>>>

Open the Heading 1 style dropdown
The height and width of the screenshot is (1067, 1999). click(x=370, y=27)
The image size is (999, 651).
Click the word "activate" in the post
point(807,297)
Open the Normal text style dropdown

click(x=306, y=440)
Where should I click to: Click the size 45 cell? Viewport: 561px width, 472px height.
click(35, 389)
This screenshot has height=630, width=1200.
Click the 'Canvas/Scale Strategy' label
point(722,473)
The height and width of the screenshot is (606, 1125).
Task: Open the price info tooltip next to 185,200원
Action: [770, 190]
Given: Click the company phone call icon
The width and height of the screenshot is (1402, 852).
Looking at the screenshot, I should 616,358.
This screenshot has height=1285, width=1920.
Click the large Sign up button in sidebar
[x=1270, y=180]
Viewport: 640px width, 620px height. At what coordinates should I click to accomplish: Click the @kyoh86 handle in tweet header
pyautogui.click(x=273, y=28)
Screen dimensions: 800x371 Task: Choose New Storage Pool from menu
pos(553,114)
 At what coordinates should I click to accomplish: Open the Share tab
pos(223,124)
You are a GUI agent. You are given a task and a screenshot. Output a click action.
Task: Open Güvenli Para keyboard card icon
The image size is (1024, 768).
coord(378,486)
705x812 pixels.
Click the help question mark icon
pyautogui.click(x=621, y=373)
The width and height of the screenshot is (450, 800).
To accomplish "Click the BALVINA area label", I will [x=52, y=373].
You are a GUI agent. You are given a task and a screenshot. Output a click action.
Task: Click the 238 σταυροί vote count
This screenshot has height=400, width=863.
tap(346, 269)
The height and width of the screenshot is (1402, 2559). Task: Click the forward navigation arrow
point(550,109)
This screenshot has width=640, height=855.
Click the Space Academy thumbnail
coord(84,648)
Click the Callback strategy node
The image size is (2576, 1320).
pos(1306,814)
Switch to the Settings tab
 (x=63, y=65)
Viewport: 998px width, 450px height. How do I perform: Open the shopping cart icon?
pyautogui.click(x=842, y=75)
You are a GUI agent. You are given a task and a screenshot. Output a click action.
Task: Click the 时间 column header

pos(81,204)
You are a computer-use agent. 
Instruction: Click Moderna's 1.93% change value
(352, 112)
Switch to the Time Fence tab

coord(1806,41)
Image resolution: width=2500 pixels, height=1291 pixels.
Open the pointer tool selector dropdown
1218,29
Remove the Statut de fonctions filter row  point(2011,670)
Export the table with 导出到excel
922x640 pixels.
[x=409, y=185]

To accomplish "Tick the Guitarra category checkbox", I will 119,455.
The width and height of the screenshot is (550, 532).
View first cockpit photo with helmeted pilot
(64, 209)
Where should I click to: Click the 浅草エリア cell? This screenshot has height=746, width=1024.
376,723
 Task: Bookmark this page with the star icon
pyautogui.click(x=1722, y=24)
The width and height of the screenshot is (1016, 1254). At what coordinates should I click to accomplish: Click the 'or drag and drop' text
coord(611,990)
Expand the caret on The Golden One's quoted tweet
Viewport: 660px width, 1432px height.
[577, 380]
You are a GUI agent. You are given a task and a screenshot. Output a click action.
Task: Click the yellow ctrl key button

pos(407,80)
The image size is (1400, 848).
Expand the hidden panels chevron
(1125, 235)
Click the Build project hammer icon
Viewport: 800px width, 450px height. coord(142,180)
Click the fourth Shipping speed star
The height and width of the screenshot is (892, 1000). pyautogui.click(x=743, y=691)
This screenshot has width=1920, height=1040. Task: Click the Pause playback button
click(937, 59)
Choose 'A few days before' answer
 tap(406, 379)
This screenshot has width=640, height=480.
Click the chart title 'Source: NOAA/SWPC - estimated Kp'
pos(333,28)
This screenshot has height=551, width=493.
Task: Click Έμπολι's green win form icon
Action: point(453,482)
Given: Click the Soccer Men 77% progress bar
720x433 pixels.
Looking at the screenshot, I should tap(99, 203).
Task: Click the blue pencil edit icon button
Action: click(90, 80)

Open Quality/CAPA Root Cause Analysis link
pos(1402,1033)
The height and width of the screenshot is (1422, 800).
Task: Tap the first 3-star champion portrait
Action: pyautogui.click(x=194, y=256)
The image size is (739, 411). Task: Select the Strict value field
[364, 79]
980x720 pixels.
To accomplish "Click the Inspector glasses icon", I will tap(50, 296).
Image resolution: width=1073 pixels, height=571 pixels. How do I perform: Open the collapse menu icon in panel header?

<<<

Given task. Copy all of the material above line for line, with no changes.

Response to the exercise.
Open the Heading 1 style dropdown
The height and width of the screenshot is (1067, 1999). click(x=370, y=27)
The image size is (999, 651).
Click the word "activate" in the post
point(807,297)
Open the Normal text style dropdown

click(x=306, y=440)
Where should I click to: Click the size 45 cell? Viewport: 561px width, 472px height.
click(35, 389)
This screenshot has height=630, width=1200.
Click the 'Canvas/Scale Strategy' label
point(722,473)
The height and width of the screenshot is (606, 1125).
Task: Open the price info tooltip next to 185,200원
Action: [770, 190]
Given: Click the company phone call icon
The width and height of the screenshot is (1402, 852).
Looking at the screenshot, I should 616,358.
This screenshot has height=1285, width=1920.
Click the large Sign up button in sidebar
[x=1270, y=180]
Viewport: 640px width, 620px height. At what coordinates should I click to accomplish: Click the @kyoh86 handle in tweet header
pyautogui.click(x=273, y=28)
Screen dimensions: 800x371 Task: Choose New Storage Pool from menu
pos(553,114)
 At what coordinates should I click to accomplish: Open the Share tab
pos(223,124)
You are a GUI agent. You are given a task and a screenshot. Output a click action.
Task: Open Güvenli Para keyboard card icon
The image size is (1024, 768).
coord(378,486)
705x812 pixels.
Click the help question mark icon
pyautogui.click(x=621, y=373)
The width and height of the screenshot is (450, 800).
To accomplish "Click the BALVINA area label", I will [x=52, y=373].
You are a GUI agent. You are given a task and a screenshot. Output a click action.
Task: Click the 238 σταυροί vote count
This screenshot has height=400, width=863.
tap(346, 269)
The height and width of the screenshot is (1402, 2559). Task: Click the forward navigation arrow
point(550,109)
This screenshot has width=640, height=855.
Click the Space Academy thumbnail
coord(84,648)
Click the Callback strategy node
The image size is (2576, 1320).
pos(1306,814)
Switch to the Settings tab
 (x=63, y=65)
Viewport: 998px width, 450px height. How do I perform: Open the shopping cart icon?
pyautogui.click(x=842, y=75)
You are a GUI agent. You are given a task and a screenshot. Output a click action.
Task: Click the 时间 column header

pos(81,204)
You are a computer-use agent. 
Instruction: Click Moderna's 1.93% change value
(352, 112)
Switch to the Time Fence tab

coord(1806,41)
Image resolution: width=2500 pixels, height=1291 pixels.
Open the pointer tool selector dropdown
1218,29
Remove the Statut de fonctions filter row  point(2011,670)
Export the table with 导出到excel
922x640 pixels.
[x=409, y=185]

To accomplish "Tick the Guitarra category checkbox", I will 119,455.
The width and height of the screenshot is (550, 532).
View first cockpit photo with helmeted pilot
(64, 209)
Where should I click to: Click the 浅草エリア cell? This screenshot has height=746, width=1024.
376,723
 Task: Bookmark this page with the star icon
pyautogui.click(x=1722, y=24)
The width and height of the screenshot is (1016, 1254). At what coordinates should I click to accomplish: Click the 'or drag and drop' text
coord(611,990)
Expand the caret on The Golden One's quoted tweet
Viewport: 660px width, 1432px height.
[577, 380]
You are a GUI agent. You are given a task and a screenshot. Output a click action.
Task: Click the yellow ctrl key button

pos(407,80)
The image size is (1400, 848).
Expand the hidden panels chevron
(1125, 235)
Click the Build project hammer icon
Viewport: 800px width, 450px height. coord(142,180)
Click the fourth Shipping speed star
The height and width of the screenshot is (892, 1000). pyautogui.click(x=743, y=691)
This screenshot has width=1920, height=1040. Task: Click the Pause playback button
click(937, 59)
Choose 'A few days before' answer
 tap(406, 379)
This screenshot has width=640, height=480.
Click the chart title 'Source: NOAA/SWPC - estimated Kp'
pos(333,28)
This screenshot has height=551, width=493.
Task: Click Έμπολι's green win form icon
Action: point(453,482)
Given: Click the Soccer Men 77% progress bar
720x433 pixels.
Looking at the screenshot, I should tap(99, 203).
Task: Click the blue pencil edit icon button
Action: click(90, 80)

Open Quality/CAPA Root Cause Analysis link
pos(1402,1033)
The height and width of the screenshot is (1422, 800).
Task: Tap the first 3-star champion portrait
Action: pyautogui.click(x=194, y=256)
The image size is (739, 411). Task: Select the Strict value field
[364, 79]
980x720 pixels.
To accomplish "Click the Inspector glasses icon", I will tap(50, 296).
Image resolution: width=1073 pixels, height=571 pixels. How do I perform: Open the collapse menu icon in panel header?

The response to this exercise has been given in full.